On the size of the national debt, the figures reveal that Germany had a debt of 83 per cent of GDP, France 82 per cent, Italy 118 per cent and the UK 79 per cent.
So none of us is perfect. Well, none of the big boys. Some of the smaller countries have behaved themselves – Poland, Sweden, Croatia, the Czech Republic. Others, like Greece, Iceland and Ireland, have not.
It may be that the golden rules are too strict, as golden rules often are. And it looks like they will be interpreted gently, even under the new measures to be agreed in Brussels on Friday. But, looking over the wasteland of the European economies over the last three years, we are now rueing the days we ignored the golden rules entirely.
It brings us back to what the European Union – and its euro currency – is for. It is to try to make life better for ordinary citizens across the continent. They all want much the same things: peace, a job, a decent standard of living, a good home, good schools, a public health service and a fair society. A common market and good government can help them achieve these fine aims.
No one wants a Europe that is unstable, has a poverty-stricken southern fringe, where countries race each other to the bottom with devaluations, low wages, poor public services and where only corrupt officials and the super-rich flourish.
So far, so good – but then a troublesome concept enters, stage right, like the bear in A Winter’s Tale. Sovereignty. David Cameron does not want to hand sovereignty over to Brussels. Like an ancient king, he appears to believe it is his, or at least the Tory party’s. I thought the modern world had finally established that sovereignty belongs to the people and can be pooled, to our advantage.
Pooling sovereignty in the European Union has brought us great advantages: peace, prosperity undreamed of in the 1950s, a common market, a common currency which 60 per cent our exporters use, and a set of minimum standards for business, labour, agriculture, the environment, etc. There are some things you cannot do in these days of globalisation without a larger union: establish a minimum wage, levy tax on aircraft fuel, introduce a transactions tax, stamp down on tax havens, tackle climate change.

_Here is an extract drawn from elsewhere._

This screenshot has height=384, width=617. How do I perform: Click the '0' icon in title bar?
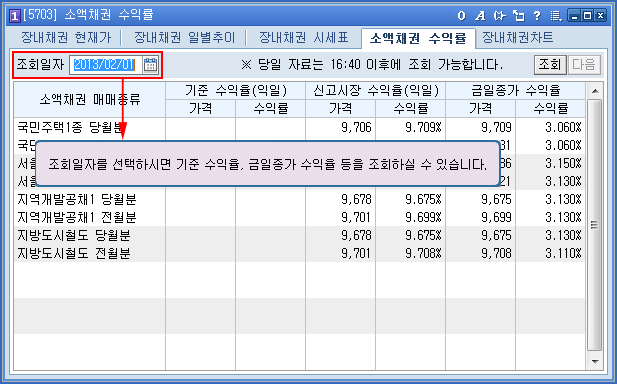[462, 16]
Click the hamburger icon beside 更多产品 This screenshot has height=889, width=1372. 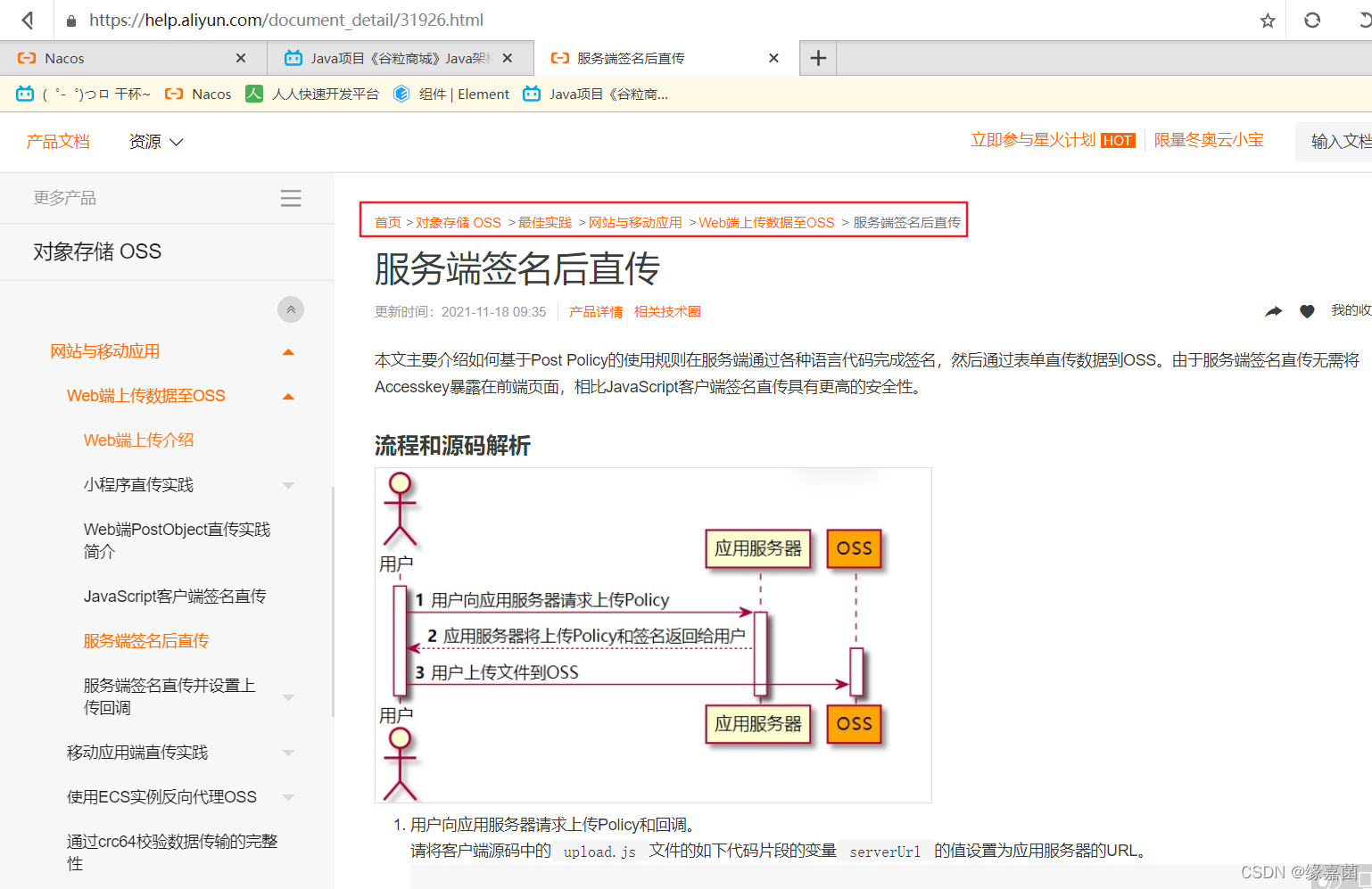[x=291, y=198]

At the same time, there have been some efforts to balance this centralising force with the principle of “subsidiary” – passing decisions down to as local a level as possible. Hence devolution. (Admittedly, there is an unsettled will over how far that should go.)
For all these reasons, I don’t think standing back from the European project is a wise option. Making the euro zone strong again is in Britain’s interest because it is such a huge market for around a third of our economy. We may, after all, have to join the euro one day. The speculators may come for us next. Our economy is not exactly flourishing, with 8 per cent unemployment, 5 per cent inflation, growth almost non-existent, the public services being cut, and manufacturing and exports flatlining (despite the devaluation of the pound).
And as for a rewriting of the treaty and the threat of referendums across Europe, what is being proposed by Chancellor Merkel and President Sarkozy is not so much a rewrite as a re-emphasis of the agreements already reached at Lisbon and Maastricht. The new Brussels deal is simply a calling-to-order of Europe’s political leaders who have so far shambled their way through the bankers’ recession and let their peoples down.